Pictures aside, copy exactly the lines running from the one with "You are a GUI" to the end of the records.

Top of DATASET RECORDS

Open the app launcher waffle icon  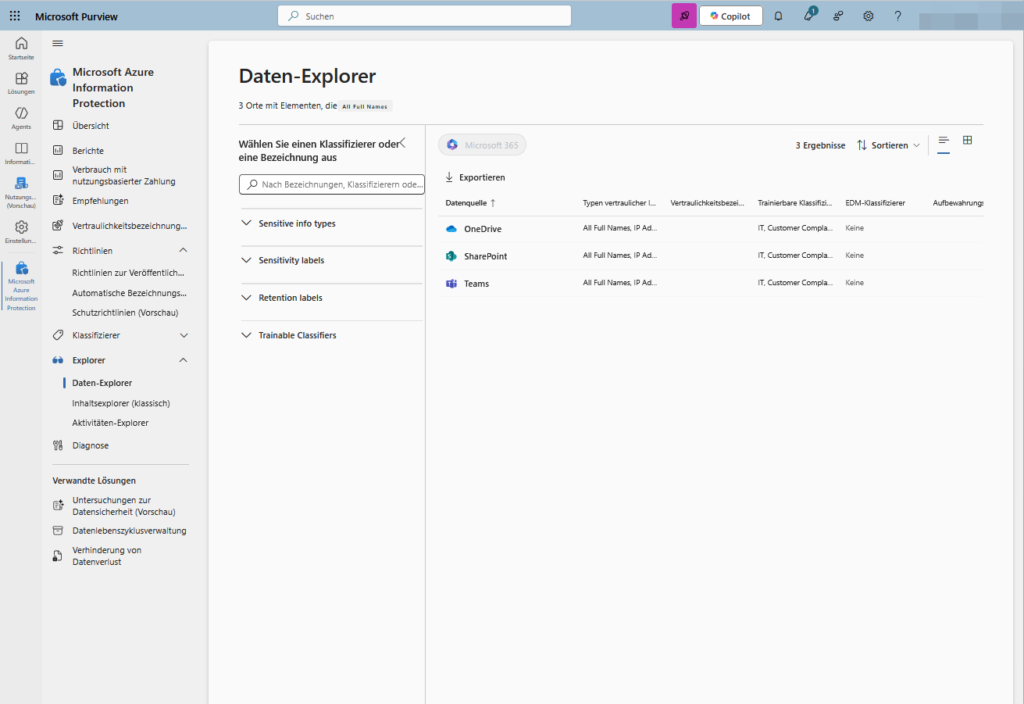click(x=14, y=16)
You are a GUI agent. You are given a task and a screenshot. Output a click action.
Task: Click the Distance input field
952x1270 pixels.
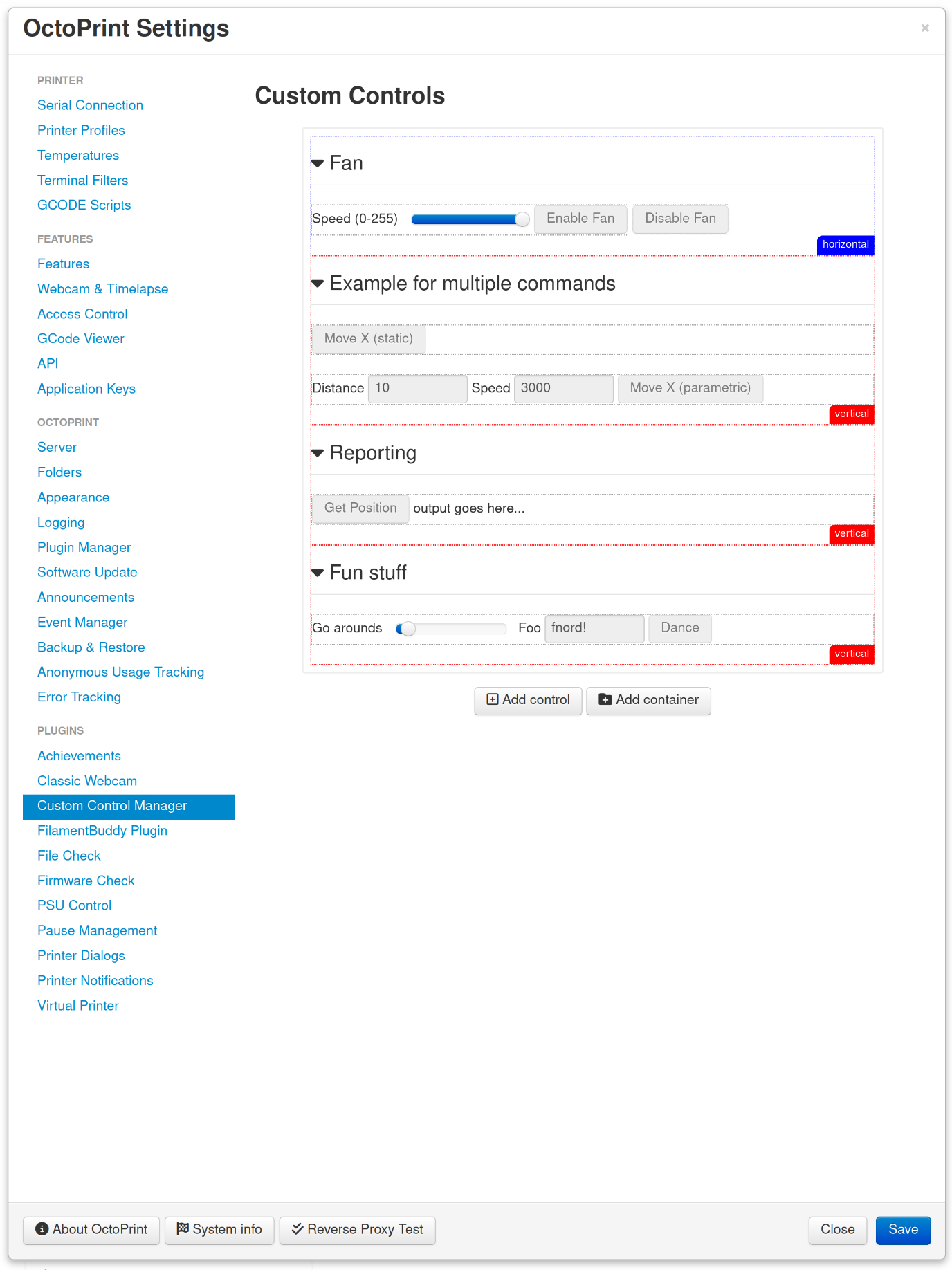(417, 388)
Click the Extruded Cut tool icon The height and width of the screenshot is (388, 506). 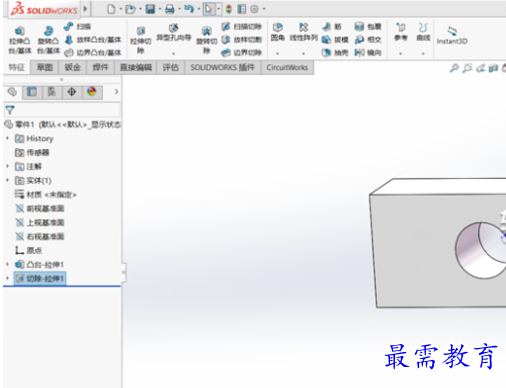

Bottom of DATASET RECORDS

■ **ANSWER SECTION**
You are a GUI agent. You are given a task and a screenshot. Output a click action.
Task: Click the Distance input field
952x1270 pixels.
(417, 388)
Click the Extruded Cut tool icon The height and width of the screenshot is (388, 506). 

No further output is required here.